◆ **Exercise goal**: Echo the lines below exactly as they appear, starting with the line containing "At what coordinates should I click to accomplish: Click the save" and ending with the line containing "Go to the Treasury", both included.

(Dataset excerpt)
━━━━
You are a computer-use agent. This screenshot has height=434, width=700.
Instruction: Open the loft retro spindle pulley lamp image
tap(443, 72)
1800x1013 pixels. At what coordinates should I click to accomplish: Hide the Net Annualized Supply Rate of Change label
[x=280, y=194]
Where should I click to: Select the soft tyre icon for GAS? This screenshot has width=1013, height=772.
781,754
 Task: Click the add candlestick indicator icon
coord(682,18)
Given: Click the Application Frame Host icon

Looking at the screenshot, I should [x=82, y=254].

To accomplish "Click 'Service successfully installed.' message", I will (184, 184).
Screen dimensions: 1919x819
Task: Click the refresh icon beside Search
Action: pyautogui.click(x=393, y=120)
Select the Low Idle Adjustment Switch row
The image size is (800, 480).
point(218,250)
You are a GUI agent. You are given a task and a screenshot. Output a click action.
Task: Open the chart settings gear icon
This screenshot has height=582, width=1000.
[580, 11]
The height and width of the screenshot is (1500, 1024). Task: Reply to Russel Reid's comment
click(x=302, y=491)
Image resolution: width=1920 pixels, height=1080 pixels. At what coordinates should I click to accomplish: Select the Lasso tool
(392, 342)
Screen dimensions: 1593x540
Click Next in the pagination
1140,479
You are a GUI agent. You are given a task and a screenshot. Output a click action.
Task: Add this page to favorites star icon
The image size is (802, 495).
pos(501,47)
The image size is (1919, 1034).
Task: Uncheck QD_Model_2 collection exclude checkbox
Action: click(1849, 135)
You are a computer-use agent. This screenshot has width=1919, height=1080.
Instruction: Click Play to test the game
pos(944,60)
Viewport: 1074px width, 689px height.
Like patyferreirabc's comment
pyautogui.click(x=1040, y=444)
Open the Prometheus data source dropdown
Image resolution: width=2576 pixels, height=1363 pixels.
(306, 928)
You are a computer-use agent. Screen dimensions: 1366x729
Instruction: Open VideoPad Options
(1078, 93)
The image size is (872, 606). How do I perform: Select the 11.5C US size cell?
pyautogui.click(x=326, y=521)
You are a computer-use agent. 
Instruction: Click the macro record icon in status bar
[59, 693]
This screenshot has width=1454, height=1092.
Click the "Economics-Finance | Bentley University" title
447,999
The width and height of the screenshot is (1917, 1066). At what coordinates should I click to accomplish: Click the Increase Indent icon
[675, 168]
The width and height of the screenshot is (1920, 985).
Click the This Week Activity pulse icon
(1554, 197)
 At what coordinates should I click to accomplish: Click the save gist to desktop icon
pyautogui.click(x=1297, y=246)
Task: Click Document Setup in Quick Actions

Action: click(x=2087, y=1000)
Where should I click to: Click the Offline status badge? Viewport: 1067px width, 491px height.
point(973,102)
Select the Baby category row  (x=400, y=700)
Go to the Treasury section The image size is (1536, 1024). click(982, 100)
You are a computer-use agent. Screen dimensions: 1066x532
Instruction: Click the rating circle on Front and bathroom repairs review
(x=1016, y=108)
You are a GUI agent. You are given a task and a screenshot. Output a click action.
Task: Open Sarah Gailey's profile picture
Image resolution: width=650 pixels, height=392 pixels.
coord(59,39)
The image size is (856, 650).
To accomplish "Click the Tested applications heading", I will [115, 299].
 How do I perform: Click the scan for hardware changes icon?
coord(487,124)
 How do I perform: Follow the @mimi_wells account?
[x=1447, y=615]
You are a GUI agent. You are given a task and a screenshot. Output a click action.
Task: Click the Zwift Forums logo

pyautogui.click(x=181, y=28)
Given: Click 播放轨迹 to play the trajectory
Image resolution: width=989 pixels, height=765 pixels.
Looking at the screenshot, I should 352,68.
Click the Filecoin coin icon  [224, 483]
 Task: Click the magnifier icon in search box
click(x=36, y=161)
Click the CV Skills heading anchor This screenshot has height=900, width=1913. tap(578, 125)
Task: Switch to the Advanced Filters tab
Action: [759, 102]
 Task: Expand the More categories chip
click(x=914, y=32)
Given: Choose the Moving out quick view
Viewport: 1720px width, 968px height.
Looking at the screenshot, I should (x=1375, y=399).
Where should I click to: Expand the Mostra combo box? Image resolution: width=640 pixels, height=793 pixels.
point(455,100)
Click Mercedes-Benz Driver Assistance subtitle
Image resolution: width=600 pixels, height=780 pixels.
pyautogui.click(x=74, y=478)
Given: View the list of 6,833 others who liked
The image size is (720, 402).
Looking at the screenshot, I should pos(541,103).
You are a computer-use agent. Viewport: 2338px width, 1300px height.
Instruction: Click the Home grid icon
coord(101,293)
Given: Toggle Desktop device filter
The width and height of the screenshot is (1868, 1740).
━━━━
◆ **Answer to this task**:
 At what coordinates should I click to accomplish: Click the save gist to desktop icon
pyautogui.click(x=1297, y=246)
Task: Click Document Setup in Quick Actions

Action: click(x=2087, y=1000)
Where should I click to: Click the Offline status badge? Viewport: 1067px width, 491px height.
point(973,102)
Select the Baby category row  (x=400, y=700)
Go to the Treasury section The image size is (1536, 1024). click(982, 100)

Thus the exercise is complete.